◆ **Yapılacak İş**: İlker Başbuğ haberinde "İNTERNET andıcı soruşturması" ile "ardından savunmasına geçti." arasındaki bölümü, ikisi de dahil, "Orgeneral" yerine "General" koyarak yeniden yazın.

SON DAKİKA
SON DEPREMLER

''Terörist Demek En Büyük Ceza''

A- A+ PAYLAŞ
 
Bir-iki basın açıklaması ve bir-iki internet sitesi haberi ile hükümeti yıkmakla itham ediliyorsam bu çok acıdır. Benim böyle kötü bir amacım olsa 700 bin kişilik gücü elinde tutan bir komutan olarak bunu yapmanın başka yolları olabilirdi. Ben görev hayatım boyunca her zaman kanunların ve anayasanın çizgisinde oldum.
 
İNTERNET andıcı soruşturması kapsamında 7 saat Cihan Kansız’a ifade verdikten sonra tutuklanma talebi ile mahkemeye sevk edilen ve tutuklanıp Silivri’ye gönderilen eski Genelkurmay Başkanı emekli Orgeneral İlker Başbuğ, sorgudaki darbe suçlamasını, “700 bin kişilik gücü elinde tutan bir komutan olarak bunu yapmanın başka yolları olabilirdi” diye yanıtladı. İlker Başbuğ, mahkemeye çıkmadan koridorda bekletilmedi. Başbuğ bir savcının odasında oturarak mahkemeye çıkmayı bekledi. İstanbul 12’nci Ağır Ceza Mahkemesi hâkimlerinden Vedat Dalda’ya ifade veren emekli Orgeneral İlker Başbuğ aylık gelirinin 7 bin lira olduğunu ve sabıkasız olduğunu söylemesinin ardından savunmasına geçti.
 
Savcıda ciddi bir soruya muhatap olmadım
 
Mahkemedeki savunmasında İlker Başbuğ sözlerine şöyle devam etti: “Benim görevim esnasında böyle bir şey varsa gereken yapılmalıydı. Bu kanaate nasıl ulaşılmıştır, basın açıklamalarımdan, internet andıcı konusu başlığı altında internet sitelerinde çıkan yazılar bir iki haber ile Genelkurmay itham edilmektedir. Ben savcılık sorgum esnasında ciddi bir soru ile muhatap olmadım. Eğer bunlarla bu sonuca varılarak ben suçlanıyorsam bu gerçekten çok acıdır. Bir iki basın açıklaması ve bir iki internet sitesi haberi ile hükümeti yıkmakla itham ediliyorsam bu çok acıdır. Benim böyle kötü bir amacım olsa 700 bin kişilik gücü elinde tutan bir komutan olarak bunu yapmanın başka yolları olabilirdi. Ben görev hayatım boyunca her zaman kanunların ve anayasanın çizgisinde oldum. Ancak bugün iddia edilen suçlar ve bu suçlamaya giden değerlendirmeler dosyadan vakıf olduğumuz üzere benim dönemimle ilgili internet siteleriyle bir ilgim olmadığı da savunmalarımda mevcuttur.”

◆ **Kayıtlı Bilgiler**:
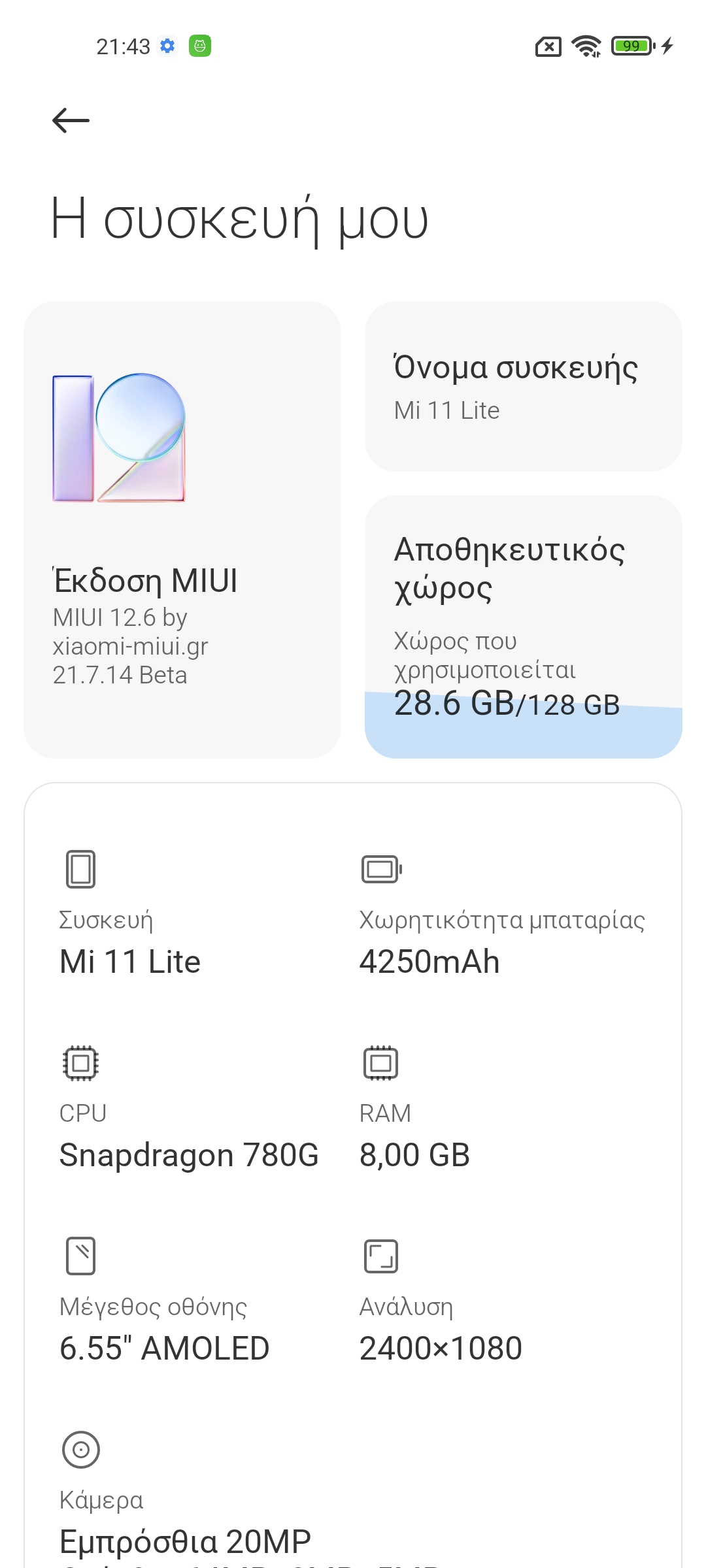Tap the green notification app icon
This screenshot has height=1568, width=706.
tap(200, 46)
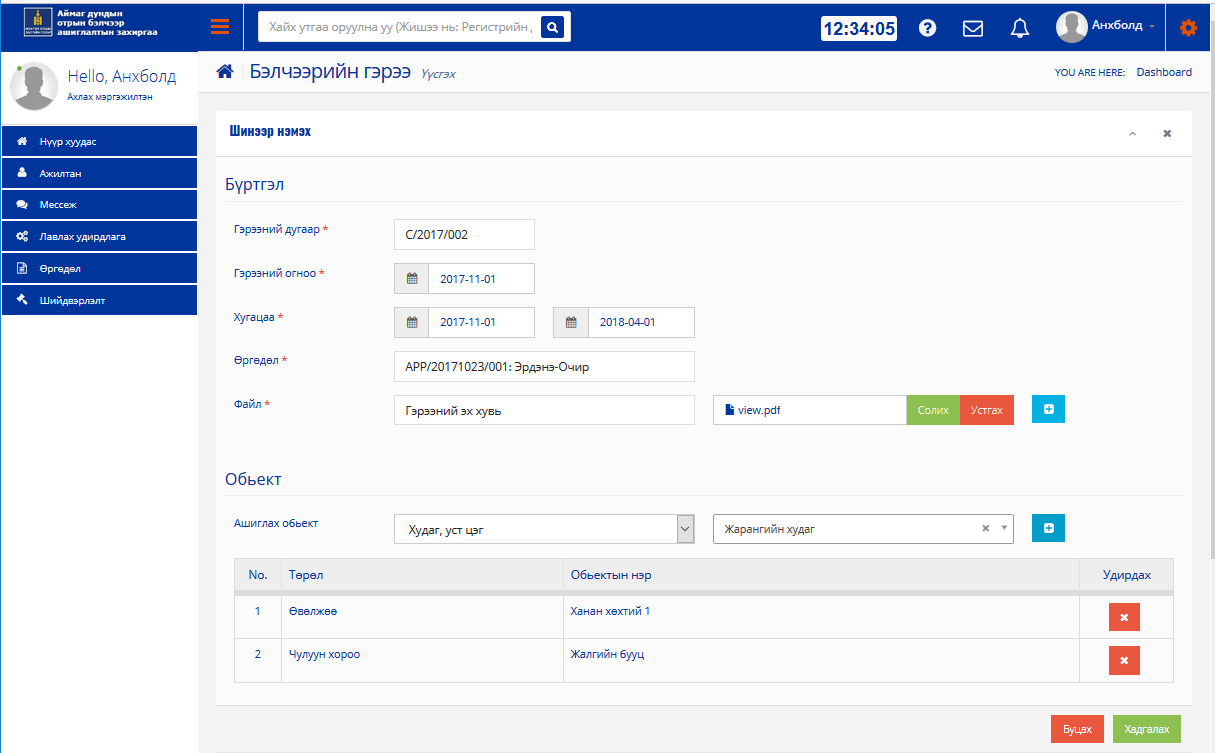Click the hamburger menu icon
The height and width of the screenshot is (753, 1215).
coord(220,27)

◆ **Yanıt**:
İNTERNET andıcı soruşturması kapsamında 7 saat Cihan Kansız’a ifade verdikten sonra tutuklanma talebi ile mahkemeye sevk edilen ve tutuklanıp Silivri’ye gönderilen eski Genelkurmay Başkanı emekli General İlker Başbuğ, sorgudaki darbe suçlamasını, “700 bin kişilik gücü elinde tutan bir komutan olarak bunu yapmanın başka yolları olabilirdi” diye yanıtladı. İlker Başbuğ, mahkemeye çıkmadan koridorda bekletilmedi. Başbuğ bir savcının odasında oturarak mahkemeye çıkmayı bekledi. İstanbul 12’nci Ağır Ceza Mahkemesi hâkimlerinden Vedat Dalda’ya ifade veren emekli General İlker Başbuğ aylık gelirinin 7 bin lira olduğunu ve sabıkasız olduğunu söylemesinin ardından savunmasına geçti.